▸ Source records
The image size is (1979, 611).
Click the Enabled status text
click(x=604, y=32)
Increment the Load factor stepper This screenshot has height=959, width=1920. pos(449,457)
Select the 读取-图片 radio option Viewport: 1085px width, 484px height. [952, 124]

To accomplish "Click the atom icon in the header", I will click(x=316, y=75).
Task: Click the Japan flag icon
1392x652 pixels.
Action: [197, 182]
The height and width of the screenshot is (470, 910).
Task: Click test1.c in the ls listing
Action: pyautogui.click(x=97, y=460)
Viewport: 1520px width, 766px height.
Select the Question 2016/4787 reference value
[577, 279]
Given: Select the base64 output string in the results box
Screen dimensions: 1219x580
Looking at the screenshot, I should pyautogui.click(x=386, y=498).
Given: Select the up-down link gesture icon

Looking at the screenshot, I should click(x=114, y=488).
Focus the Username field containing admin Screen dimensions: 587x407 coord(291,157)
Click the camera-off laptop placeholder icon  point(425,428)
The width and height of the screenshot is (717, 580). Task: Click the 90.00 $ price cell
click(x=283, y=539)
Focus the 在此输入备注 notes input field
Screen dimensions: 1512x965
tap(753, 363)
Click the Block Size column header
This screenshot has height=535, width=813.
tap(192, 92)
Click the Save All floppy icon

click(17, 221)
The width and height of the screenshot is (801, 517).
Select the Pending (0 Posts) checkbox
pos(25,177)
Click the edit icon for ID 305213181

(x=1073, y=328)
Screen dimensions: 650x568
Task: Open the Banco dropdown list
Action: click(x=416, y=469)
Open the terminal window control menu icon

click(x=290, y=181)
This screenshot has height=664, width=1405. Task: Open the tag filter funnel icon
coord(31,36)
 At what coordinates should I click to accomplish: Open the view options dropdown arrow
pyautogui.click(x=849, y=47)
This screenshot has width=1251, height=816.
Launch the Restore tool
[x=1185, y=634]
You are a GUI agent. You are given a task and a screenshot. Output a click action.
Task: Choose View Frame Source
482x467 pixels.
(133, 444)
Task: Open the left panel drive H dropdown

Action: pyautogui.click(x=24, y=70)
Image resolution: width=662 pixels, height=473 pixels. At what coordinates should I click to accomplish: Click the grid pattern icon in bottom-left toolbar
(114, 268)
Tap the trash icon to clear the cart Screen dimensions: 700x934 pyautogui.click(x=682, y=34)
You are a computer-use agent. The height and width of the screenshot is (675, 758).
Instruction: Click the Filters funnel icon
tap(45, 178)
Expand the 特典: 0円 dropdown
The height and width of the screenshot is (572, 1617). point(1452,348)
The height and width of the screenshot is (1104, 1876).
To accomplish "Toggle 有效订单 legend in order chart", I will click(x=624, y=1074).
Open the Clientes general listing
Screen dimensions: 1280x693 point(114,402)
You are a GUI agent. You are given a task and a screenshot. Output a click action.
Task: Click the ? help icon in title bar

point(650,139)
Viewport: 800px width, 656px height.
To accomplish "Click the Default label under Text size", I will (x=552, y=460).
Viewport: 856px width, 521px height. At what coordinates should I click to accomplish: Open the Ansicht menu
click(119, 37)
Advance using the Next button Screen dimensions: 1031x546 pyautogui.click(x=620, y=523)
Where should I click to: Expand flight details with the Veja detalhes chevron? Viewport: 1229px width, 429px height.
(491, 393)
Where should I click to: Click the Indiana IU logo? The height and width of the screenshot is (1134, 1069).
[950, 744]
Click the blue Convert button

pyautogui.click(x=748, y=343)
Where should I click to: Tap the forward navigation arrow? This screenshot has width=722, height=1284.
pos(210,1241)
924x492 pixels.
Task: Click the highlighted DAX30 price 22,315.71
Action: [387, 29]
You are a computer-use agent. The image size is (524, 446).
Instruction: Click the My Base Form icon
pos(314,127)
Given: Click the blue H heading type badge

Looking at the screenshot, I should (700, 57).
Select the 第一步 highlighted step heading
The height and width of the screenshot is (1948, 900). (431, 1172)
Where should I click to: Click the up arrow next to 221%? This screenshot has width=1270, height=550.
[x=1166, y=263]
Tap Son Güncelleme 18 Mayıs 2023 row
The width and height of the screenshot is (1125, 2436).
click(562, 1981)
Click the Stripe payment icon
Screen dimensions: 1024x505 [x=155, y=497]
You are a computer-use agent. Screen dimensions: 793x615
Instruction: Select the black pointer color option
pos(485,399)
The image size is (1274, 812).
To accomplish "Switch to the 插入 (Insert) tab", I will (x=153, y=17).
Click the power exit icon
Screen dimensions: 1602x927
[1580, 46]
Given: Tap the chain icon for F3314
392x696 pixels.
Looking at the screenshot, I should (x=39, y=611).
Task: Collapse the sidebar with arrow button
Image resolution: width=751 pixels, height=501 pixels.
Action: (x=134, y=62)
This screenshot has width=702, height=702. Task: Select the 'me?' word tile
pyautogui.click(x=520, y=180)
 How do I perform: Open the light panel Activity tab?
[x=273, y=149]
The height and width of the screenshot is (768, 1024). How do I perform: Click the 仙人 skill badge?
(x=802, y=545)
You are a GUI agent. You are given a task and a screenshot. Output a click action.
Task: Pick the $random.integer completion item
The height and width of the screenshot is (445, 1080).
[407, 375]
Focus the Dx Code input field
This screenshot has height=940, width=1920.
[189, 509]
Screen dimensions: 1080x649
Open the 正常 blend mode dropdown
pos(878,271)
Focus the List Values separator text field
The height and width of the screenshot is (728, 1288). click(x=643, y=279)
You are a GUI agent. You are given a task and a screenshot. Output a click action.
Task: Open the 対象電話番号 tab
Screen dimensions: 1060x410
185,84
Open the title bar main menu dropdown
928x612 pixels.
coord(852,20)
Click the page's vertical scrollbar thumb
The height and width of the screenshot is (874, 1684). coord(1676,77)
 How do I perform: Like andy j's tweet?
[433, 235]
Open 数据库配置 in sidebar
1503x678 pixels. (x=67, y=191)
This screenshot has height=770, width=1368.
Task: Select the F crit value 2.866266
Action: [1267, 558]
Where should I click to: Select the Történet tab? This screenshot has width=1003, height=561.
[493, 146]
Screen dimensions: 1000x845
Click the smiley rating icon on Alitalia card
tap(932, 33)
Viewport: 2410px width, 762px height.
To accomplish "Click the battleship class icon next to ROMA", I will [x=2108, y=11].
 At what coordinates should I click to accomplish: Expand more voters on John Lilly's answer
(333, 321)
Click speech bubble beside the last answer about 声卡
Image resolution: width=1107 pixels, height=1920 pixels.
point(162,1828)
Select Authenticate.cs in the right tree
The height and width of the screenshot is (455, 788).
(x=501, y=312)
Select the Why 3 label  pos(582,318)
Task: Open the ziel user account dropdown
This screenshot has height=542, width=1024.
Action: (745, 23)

▸ Directions
An exact reproduction of the listing is needed.

▸ Output for this exercise
The image size is (1979, 611).
Click the Enabled status text
click(x=604, y=32)
Increment the Load factor stepper This screenshot has height=959, width=1920. pos(449,457)
Select the 读取-图片 radio option Viewport: 1085px width, 484px height. [952, 124]

To accomplish "Click the atom icon in the header", I will click(x=316, y=75).
Task: Click the Japan flag icon
1392x652 pixels.
Action: [197, 182]
The height and width of the screenshot is (470, 910).
Task: Click test1.c in the ls listing
Action: pyautogui.click(x=97, y=460)
Viewport: 1520px width, 766px height.
Select the Question 2016/4787 reference value
[577, 279]
Given: Select the base64 output string in the results box
Screen dimensions: 1219x580
Looking at the screenshot, I should pyautogui.click(x=386, y=498).
Given: Select the up-down link gesture icon

Looking at the screenshot, I should click(x=114, y=488).
Focus the Username field containing admin Screen dimensions: 587x407 coord(291,157)
Click the camera-off laptop placeholder icon  point(425,428)
The width and height of the screenshot is (717, 580). Task: Click the 90.00 $ price cell
click(x=283, y=539)
Focus the 在此输入备注 notes input field
Screen dimensions: 1512x965
tap(753, 363)
Click the Block Size column header
This screenshot has height=535, width=813.
tap(192, 92)
Click the Save All floppy icon

click(17, 221)
The width and height of the screenshot is (801, 517).
Select the Pending (0 Posts) checkbox
pos(25,177)
Click the edit icon for ID 305213181

(x=1073, y=328)
Screen dimensions: 650x568
Task: Open the Banco dropdown list
Action: click(x=416, y=469)
Open the terminal window control menu icon

click(x=290, y=181)
This screenshot has height=664, width=1405. Task: Open the tag filter funnel icon
coord(31,36)
 At what coordinates should I click to accomplish: Open the view options dropdown arrow
pyautogui.click(x=849, y=47)
This screenshot has width=1251, height=816.
Launch the Restore tool
[x=1185, y=634]
You are a GUI agent. You are given a task and a screenshot. Output a click action.
Task: Choose View Frame Source
482x467 pixels.
(133, 444)
Task: Open the left panel drive H dropdown

Action: pyautogui.click(x=24, y=70)
Image resolution: width=662 pixels, height=473 pixels. At what coordinates should I click to accomplish: Click the grid pattern icon in bottom-left toolbar
(114, 268)
Tap the trash icon to clear the cart Screen dimensions: 700x934 pyautogui.click(x=682, y=34)
You are a computer-use agent. The height and width of the screenshot is (675, 758).
Instruction: Click the Filters funnel icon
tap(45, 178)
Expand the 特典: 0円 dropdown
The height and width of the screenshot is (572, 1617). point(1452,348)
The height and width of the screenshot is (1104, 1876).
To accomplish "Toggle 有效订单 legend in order chart", I will click(x=624, y=1074).
Open the Clientes general listing
Screen dimensions: 1280x693 point(114,402)
You are a GUI agent. You are given a task and a screenshot. Output a click action.
Task: Click the ? help icon in title bar

point(650,139)
Viewport: 800px width, 656px height.
To accomplish "Click the Default label under Text size", I will (x=552, y=460).
Viewport: 856px width, 521px height. At what coordinates should I click to accomplish: Open the Ansicht menu
click(119, 37)
Advance using the Next button Screen dimensions: 1031x546 pyautogui.click(x=620, y=523)
Where should I click to: Expand flight details with the Veja detalhes chevron? Viewport: 1229px width, 429px height.
(491, 393)
Where should I click to: Click the Indiana IU logo? The height and width of the screenshot is (1134, 1069).
[950, 744]
Click the blue Convert button

pyautogui.click(x=748, y=343)
Where should I click to: Tap the forward navigation arrow? This screenshot has width=722, height=1284.
pos(210,1241)
924x492 pixels.
Task: Click the highlighted DAX30 price 22,315.71
Action: [387, 29]
You are a computer-use agent. The image size is (524, 446).
Instruction: Click the My Base Form icon
pos(314,127)
Given: Click the blue H heading type badge

Looking at the screenshot, I should (700, 57).
Select the 第一步 highlighted step heading
The height and width of the screenshot is (1948, 900). (431, 1172)
Where should I click to: Click the up arrow next to 221%? This screenshot has width=1270, height=550.
[x=1166, y=263]
Tap Son Güncelleme 18 Mayıs 2023 row
The width and height of the screenshot is (1125, 2436).
click(562, 1981)
Click the Stripe payment icon
Screen dimensions: 1024x505 [x=155, y=497]
You are a computer-use agent. Screen dimensions: 793x615
Instruction: Select the black pointer color option
pos(485,399)
The image size is (1274, 812).
To accomplish "Switch to the 插入 (Insert) tab", I will (x=153, y=17).
Click the power exit icon
Screen dimensions: 1602x927
[1580, 46]
Given: Tap the chain icon for F3314
392x696 pixels.
Looking at the screenshot, I should (x=39, y=611).
Task: Collapse the sidebar with arrow button
Image resolution: width=751 pixels, height=501 pixels.
Action: (x=134, y=62)
This screenshot has width=702, height=702. Task: Select the 'me?' word tile
pyautogui.click(x=520, y=180)
 How do I perform: Open the light panel Activity tab?
[x=273, y=149]
The height and width of the screenshot is (768, 1024). How do I perform: Click the 仙人 skill badge?
(x=802, y=545)
You are a GUI agent. You are given a task and a screenshot. Output a click action.
Task: Pick the $random.integer completion item
The height and width of the screenshot is (445, 1080).
[407, 375]
Focus the Dx Code input field
This screenshot has height=940, width=1920.
[189, 509]
Screen dimensions: 1080x649
Open the 正常 blend mode dropdown
pos(878,271)
Focus the List Values separator text field
The height and width of the screenshot is (728, 1288). click(x=643, y=279)
You are a GUI agent. You are given a task and a screenshot. Output a click action.
Task: Open the 対象電話番号 tab
Screen dimensions: 1060x410
185,84
Open the title bar main menu dropdown
928x612 pixels.
coord(852,20)
Click the page's vertical scrollbar thumb
The height and width of the screenshot is (874, 1684). coord(1676,77)
 How do I perform: Like andy j's tweet?
[433, 235]
Open 数据库配置 in sidebar
1503x678 pixels. (x=67, y=191)
This screenshot has height=770, width=1368.
Task: Select the F crit value 2.866266
Action: [1267, 558]
Where should I click to: Select the Történet tab? This screenshot has width=1003, height=561.
[493, 146]
Screen dimensions: 1000x845
Click the smiley rating icon on Alitalia card
tap(932, 33)
Viewport: 2410px width, 762px height.
To accomplish "Click the battleship class icon next to ROMA", I will [x=2108, y=11].
 At what coordinates should I click to accomplish: Expand more voters on John Lilly's answer
(333, 321)
Click speech bubble beside the last answer about 声卡
Image resolution: width=1107 pixels, height=1920 pixels.
point(162,1828)
Select Authenticate.cs in the right tree
The height and width of the screenshot is (455, 788).
(x=501, y=312)
Select the Why 3 label  pos(582,318)
Task: Open the ziel user account dropdown
This screenshot has height=542, width=1024.
Action: (745, 23)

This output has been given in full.